* Passage provided *
Text-to-speech (TTS) is the artificial production of human speech based on input text. TTS can be viewed as a sequence-to-sequence mapping where text gets transformed into one of its many possible speech forms.
However, this process is not as straightforward as it might seem. Any user of early sat nav systems should be able to recall numerous instances when the technology mishandled pronunciations, often resulting in an embarrassing slip. Nuances in pronunciation become particularly important when dealing with delicate news material or financial research.
The main challenge of perfecting TTS lies in the nature of text itself, as it's inherently ambiguous and under-specified with regards to many aspects of speech.
In this post, we outline the key challenges presented in processing input text and describe how a text preprocessor can help.
Ambiguity in written language
We can roughly categorize text into natural language and non-standard words (NSWs). Loosely speaking, natural language is any text that can be read out loud immediately, whereas NSWs have to be verbalized first.
For example "April first" can be read out loud as is, whereas "1st April" has to be converted into its natural language form before it can be read out loud.
There are many types of NSWs that need conversion, such as dates ("01/01/2001" into "January the first two thousand and one"), currencies ("$100" into "one hundred dollars") or units ("10m" into "10 meters" or "10 million"), just to name a few.
But even text without NSWs might require some form of disambiguation. For example, abbreviations need to be expanded into their natural form, like "St." into "Street" or "Saint". Another example are acronyms and letter sequences which can be read as words (such as "NASA") or by pronouncing each letter separately (such as "FBI").
The process of disambiguating and expanding natural language and NSWs is commonly referred to as text normalization. The output of which can be interpreted as a sequence of graphemes - letters that represent sounds in a written language.
Ambiguity with respect to pronunciation
The process of normalizing text into a sequence of graphemes removes some of the ambiguity, albeit not fully.
Take heteronyms - words that are spelled the same but pronounced differently depending on the context they appear in. For example, "lead" can refer to being in charge, in which case it's pronounced like "leed". However, "lead" can also refer to the metal, in which case it is pronounced like "led".
Pronunciation can also vary based on regional or personal preferences. For instance, the word "either" can be pronounced as "ee-thur" or "eye-thur". Or consider the brand name "Nike", which in the US is commonly pronounced "nai-kee", whereas in other parts of the world people might say "nyke".
Furthermore, unknown words can appear over time, such as "gif" a few decades ago. Some people use a hard "g" (like "gift"), while others use a soft "g" (like "giraffe"). Sometimes these new words deviate from existing orthographic rules, which makes inferring their pronunciation challenging.

* Given entries *
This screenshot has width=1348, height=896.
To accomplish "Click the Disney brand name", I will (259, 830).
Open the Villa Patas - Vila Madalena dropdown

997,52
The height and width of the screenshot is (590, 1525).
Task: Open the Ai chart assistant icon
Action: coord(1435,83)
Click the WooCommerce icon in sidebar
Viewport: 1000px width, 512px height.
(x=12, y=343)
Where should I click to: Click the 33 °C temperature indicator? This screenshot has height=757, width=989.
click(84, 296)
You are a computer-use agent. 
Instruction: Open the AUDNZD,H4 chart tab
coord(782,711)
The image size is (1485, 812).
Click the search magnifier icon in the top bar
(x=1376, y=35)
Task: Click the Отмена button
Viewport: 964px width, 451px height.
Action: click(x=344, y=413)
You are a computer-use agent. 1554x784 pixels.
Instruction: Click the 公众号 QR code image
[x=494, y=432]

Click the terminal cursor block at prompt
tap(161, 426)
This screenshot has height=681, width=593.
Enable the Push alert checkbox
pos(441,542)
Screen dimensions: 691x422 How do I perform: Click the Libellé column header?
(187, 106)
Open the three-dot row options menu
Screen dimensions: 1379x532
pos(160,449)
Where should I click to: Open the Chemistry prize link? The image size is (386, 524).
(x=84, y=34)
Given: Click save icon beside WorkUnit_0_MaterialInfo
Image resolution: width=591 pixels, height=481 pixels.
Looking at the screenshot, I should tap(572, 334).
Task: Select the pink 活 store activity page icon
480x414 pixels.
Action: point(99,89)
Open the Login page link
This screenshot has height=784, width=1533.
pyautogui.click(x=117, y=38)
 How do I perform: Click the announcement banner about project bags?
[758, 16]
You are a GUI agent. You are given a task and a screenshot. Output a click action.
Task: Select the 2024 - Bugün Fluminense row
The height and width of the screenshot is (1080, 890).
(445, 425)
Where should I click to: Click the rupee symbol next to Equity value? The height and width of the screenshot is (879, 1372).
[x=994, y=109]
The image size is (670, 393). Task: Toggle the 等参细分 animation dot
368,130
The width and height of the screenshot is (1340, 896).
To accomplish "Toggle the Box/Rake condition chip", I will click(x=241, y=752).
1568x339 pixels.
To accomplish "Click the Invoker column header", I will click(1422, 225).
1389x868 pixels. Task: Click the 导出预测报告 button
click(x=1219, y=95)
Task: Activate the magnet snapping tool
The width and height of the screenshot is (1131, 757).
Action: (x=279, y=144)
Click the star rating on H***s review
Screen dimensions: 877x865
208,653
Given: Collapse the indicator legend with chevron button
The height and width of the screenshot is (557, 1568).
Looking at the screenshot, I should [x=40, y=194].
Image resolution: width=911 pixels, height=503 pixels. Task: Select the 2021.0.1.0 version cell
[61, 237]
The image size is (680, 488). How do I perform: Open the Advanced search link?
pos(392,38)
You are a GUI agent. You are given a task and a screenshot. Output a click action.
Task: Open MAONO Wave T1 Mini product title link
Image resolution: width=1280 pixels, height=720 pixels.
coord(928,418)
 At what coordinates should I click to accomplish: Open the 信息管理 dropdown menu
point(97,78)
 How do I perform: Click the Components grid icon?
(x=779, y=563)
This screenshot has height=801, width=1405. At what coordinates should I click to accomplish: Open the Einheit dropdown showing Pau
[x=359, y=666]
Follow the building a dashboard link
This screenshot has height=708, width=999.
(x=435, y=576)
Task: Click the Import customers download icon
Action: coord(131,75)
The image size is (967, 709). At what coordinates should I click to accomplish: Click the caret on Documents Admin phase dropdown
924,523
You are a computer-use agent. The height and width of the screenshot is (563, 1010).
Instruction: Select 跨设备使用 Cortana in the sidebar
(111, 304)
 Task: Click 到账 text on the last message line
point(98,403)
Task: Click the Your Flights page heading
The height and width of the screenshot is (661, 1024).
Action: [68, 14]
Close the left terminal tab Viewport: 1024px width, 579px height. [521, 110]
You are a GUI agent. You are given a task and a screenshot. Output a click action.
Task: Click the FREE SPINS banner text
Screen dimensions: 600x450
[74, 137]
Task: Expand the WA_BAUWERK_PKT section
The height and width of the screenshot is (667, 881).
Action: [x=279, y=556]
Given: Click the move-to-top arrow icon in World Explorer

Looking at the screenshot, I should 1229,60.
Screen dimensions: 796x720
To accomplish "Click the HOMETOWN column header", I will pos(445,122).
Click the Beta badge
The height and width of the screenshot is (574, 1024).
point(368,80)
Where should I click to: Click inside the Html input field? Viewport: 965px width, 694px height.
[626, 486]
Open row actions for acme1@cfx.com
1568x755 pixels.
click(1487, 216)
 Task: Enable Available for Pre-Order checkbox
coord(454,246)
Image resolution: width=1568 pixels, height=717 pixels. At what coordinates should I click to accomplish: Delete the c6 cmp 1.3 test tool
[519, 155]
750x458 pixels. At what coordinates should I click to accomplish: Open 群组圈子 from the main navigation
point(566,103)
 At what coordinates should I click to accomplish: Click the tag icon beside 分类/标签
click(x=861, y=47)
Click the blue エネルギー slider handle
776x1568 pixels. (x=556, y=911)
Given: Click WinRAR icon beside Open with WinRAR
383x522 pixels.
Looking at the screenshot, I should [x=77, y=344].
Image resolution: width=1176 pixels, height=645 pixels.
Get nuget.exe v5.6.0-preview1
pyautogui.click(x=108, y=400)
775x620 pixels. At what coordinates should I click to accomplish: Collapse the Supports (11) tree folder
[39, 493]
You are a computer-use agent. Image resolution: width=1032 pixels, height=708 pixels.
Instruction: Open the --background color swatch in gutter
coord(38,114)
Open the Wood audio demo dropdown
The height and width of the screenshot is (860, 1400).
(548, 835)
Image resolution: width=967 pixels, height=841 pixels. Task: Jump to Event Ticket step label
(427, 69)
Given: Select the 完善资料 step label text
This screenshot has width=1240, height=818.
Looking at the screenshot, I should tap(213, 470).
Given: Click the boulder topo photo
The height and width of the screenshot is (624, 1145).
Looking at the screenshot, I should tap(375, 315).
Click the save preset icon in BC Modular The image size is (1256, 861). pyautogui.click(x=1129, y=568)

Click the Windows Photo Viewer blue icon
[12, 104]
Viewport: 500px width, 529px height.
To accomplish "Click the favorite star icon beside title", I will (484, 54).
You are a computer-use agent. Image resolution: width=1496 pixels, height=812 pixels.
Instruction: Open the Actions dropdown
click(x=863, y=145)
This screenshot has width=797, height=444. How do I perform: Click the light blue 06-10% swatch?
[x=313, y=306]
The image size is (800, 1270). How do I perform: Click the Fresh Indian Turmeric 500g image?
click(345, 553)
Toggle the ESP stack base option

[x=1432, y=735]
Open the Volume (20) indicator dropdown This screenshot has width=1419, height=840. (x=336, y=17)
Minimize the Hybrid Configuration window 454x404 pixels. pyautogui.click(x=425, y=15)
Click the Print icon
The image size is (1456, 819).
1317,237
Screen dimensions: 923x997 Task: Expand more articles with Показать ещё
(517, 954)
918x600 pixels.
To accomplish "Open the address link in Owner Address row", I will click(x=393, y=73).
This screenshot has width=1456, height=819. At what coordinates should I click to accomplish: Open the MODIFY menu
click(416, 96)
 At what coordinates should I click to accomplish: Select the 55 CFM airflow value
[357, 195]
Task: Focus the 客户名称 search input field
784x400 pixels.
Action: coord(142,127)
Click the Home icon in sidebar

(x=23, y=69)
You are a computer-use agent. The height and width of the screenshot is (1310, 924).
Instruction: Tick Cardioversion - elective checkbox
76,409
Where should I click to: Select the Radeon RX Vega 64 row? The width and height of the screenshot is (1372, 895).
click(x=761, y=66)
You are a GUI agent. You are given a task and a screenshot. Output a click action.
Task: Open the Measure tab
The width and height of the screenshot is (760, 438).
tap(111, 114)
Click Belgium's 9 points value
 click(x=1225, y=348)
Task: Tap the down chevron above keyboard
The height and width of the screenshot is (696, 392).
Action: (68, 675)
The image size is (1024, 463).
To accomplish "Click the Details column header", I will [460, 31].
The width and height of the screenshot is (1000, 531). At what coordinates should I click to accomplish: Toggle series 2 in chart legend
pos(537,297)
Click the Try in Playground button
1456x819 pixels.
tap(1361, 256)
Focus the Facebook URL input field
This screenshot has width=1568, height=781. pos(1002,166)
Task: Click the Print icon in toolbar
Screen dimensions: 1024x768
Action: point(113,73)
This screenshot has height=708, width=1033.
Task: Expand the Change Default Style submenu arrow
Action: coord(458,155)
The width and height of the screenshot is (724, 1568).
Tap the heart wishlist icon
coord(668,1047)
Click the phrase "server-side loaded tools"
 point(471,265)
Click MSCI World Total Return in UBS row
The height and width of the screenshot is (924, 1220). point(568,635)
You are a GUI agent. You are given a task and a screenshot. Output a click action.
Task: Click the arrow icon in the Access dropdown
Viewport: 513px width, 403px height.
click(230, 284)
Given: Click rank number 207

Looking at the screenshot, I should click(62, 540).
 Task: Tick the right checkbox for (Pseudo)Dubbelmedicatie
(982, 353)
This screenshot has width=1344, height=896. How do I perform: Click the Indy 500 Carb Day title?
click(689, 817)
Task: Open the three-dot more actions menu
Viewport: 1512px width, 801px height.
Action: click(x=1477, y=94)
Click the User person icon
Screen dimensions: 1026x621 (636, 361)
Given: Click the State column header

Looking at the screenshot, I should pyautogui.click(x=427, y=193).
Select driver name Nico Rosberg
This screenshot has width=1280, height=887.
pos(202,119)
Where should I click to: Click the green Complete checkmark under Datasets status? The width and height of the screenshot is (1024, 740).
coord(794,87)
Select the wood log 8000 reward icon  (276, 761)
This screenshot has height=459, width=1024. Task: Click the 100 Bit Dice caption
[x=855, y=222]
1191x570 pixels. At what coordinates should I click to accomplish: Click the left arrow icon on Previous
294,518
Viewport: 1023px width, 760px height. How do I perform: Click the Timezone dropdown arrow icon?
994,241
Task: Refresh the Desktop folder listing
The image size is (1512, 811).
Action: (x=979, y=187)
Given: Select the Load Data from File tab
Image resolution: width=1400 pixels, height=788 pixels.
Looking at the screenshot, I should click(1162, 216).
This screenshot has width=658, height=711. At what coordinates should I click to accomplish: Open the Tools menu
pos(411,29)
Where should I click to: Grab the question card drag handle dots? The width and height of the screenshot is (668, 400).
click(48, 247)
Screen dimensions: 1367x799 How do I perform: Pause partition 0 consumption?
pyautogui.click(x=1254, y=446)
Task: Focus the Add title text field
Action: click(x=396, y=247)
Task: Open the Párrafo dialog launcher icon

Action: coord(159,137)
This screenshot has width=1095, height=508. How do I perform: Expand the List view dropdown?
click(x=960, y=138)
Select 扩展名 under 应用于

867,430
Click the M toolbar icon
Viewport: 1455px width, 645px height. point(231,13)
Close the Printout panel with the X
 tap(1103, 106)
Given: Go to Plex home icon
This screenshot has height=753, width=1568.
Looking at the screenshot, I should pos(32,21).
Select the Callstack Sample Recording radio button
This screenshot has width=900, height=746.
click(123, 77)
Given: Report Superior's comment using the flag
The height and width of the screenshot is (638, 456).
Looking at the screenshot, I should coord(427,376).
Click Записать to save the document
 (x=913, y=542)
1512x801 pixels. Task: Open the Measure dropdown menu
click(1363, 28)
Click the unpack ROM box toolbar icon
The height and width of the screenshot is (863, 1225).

* Exercise details *
Reproduce the text-to-speech passage from "In this post, we" to "read out loud.".

* Response to this task *
In this post, we outline the key challenges presented in processing input text and describe how a text preprocessor can help.
Ambiguity in written language
We can roughly categorize text into natural language and non-standard words (NSWs). Loosely speaking, natural language is any text that can be read out loud immediately, whereas NSWs have to be verbalized first.
For example "April first" can be read out loud as is, whereas "1st April" has to be converted into its natural language form before it can be read out loud.